Hackers Fancy Bears' published documents which appear to show Farah returned a sample for his athlete biological passport (ABP), which monitors blood levels over time, that needed further testing.

The data goes on to show Sir Mo was then cleared when his results were later viewed as "normal".

"We have never been informed of any of Mo's test results being outside of the legal parameters," said a spokesperson for Britain’s world and Olympic 5,000m and 10,000m champion.

"Nor has Mo ever been contacted by the IAAF about any individual result. 

"It is totally incorrect and defamatory to suggest otherwise, and we will pursue any claims to the contrary through all necessary legal routes.

"It has been widely reported that previous leaks from this organisation have included false or altered documents and we have asked the IAAF to urgently look into the validity.

"Regardless, any suggestion of misconduct is entirely false and seriously misleading.

"Mo Farah has been subject to many blood tests during his career and has never failed a single one."

Sir Mo is currently preparing for what will probably be his last track races at the IAAF in London from August 4 until 13.

Fancy Bears' - thought to be a Russian hacking group - began releasing data last year and focused largely on naming those who had sought therapeutic use exemptions, which allow athletes to take banned substances for verified medical needs.

The IAAF revealed  in April it was hacked by the group in February.

It said it believed this latest release of data is likely to be from the same hack but was "looking into" the matter.

Ireland's 2013 50km race walk world champion Robert Heffernan has said a blood test of his requiring checking came immediately after he had been operated upon and was followed by an all clear ©Getty Images
Ireland's 2013 50km race walk world champion Robert Heffernan has said a blood test of his requiring checking came immediately after he had been operated upon and was followed by an all clear ©Getty Images

Sir Mo has always vociferously denied ever taking performance enhancing drugs.

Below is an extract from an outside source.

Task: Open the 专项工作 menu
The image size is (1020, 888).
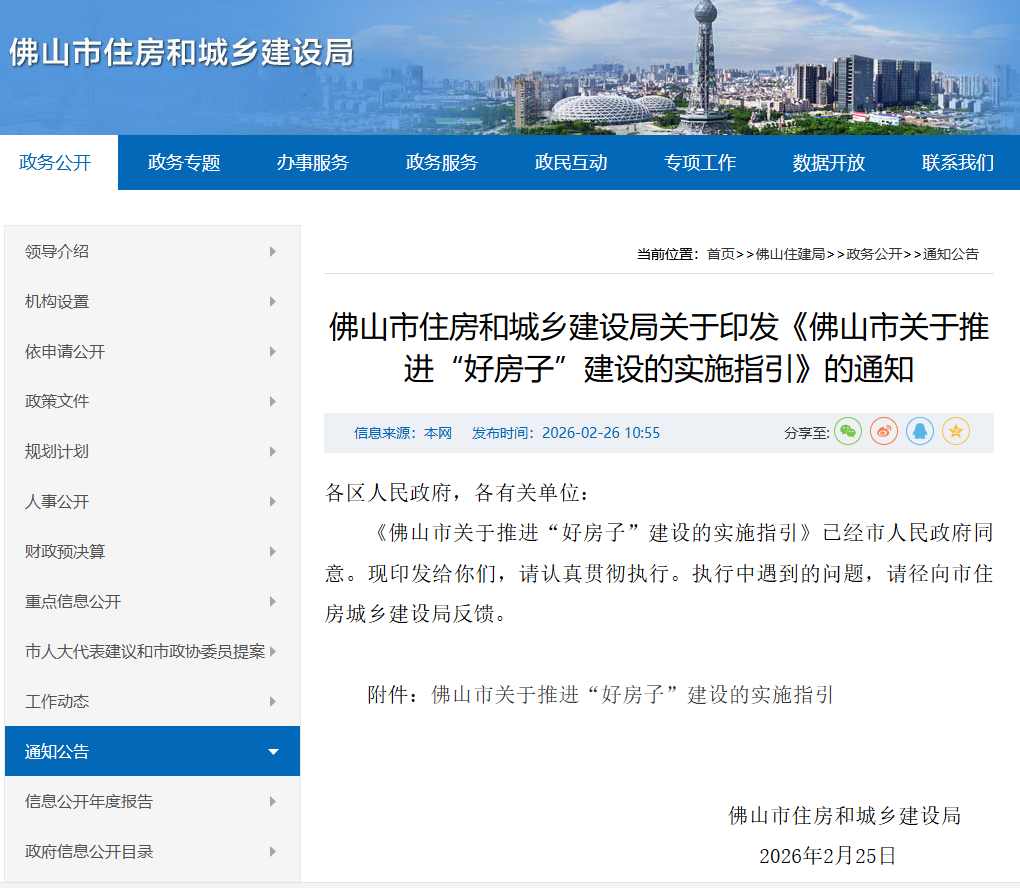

His coach since 2011, Alberto Salazar, is currently under investigation by United States Anti Doping and issued a 12-000-word open letter in 2015 denying accusations that he had violated anti-doping rules.

Heffernan expressed surprise at his inclusion on the list of names.

The Irishman's profile was deemed normal after further review by anti-doping authorities.

When contacted by the Irish Independent and informed that his name was on the list, Heffernan welcomed the concluding comment about his case, which stated his blood profile was "now flagged as normal with the last sample".

Heffernan said the probable explanation for the initial atypical finding was a test conducted moments after he awoke from hip surgery in April 2015.

The adverse result, he says, was due to the presence of hydroxyethyl starch - an ingredient used in an intravenous paracetamol infusion he received during the surgery.

He was notified of the finding at the time by the IAAF but was soon cleared of any wrongdoing after providing an explanation via his medical team.

 The details of the incident were outlined in his autobiography Walking Tall, published last November.

"It's not suspicious," said Heffernan. 

"This just proves everything is normal, so it's actually positive for me."